**Task directions**
Counting task for the data below: how many lines hold the word "agent"? Answer with the number only.
------ Recorded information ------
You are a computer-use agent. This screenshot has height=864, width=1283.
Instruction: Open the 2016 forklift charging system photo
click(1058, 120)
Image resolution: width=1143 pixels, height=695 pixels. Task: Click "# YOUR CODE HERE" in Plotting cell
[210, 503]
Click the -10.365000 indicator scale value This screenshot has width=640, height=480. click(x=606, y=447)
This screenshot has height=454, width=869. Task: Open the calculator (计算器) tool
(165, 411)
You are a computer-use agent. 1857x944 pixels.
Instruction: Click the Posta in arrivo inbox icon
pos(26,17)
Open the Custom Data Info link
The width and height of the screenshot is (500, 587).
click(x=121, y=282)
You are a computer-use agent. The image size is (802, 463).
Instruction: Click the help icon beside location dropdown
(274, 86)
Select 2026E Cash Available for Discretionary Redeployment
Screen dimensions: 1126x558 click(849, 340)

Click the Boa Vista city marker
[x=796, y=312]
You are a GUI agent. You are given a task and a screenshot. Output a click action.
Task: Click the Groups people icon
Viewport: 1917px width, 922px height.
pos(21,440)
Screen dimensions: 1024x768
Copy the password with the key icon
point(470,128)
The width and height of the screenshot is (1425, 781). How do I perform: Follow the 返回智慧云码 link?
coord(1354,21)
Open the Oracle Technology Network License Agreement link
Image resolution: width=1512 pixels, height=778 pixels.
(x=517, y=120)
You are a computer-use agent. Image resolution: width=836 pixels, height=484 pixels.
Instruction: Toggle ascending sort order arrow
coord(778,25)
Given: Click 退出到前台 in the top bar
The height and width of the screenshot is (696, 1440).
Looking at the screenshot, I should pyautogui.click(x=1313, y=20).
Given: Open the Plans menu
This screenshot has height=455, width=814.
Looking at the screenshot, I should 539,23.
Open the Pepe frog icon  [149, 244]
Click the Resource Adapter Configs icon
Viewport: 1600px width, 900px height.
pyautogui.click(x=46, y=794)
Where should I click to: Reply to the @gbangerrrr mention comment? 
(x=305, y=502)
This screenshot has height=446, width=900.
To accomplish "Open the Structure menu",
------
**Response to the task**
5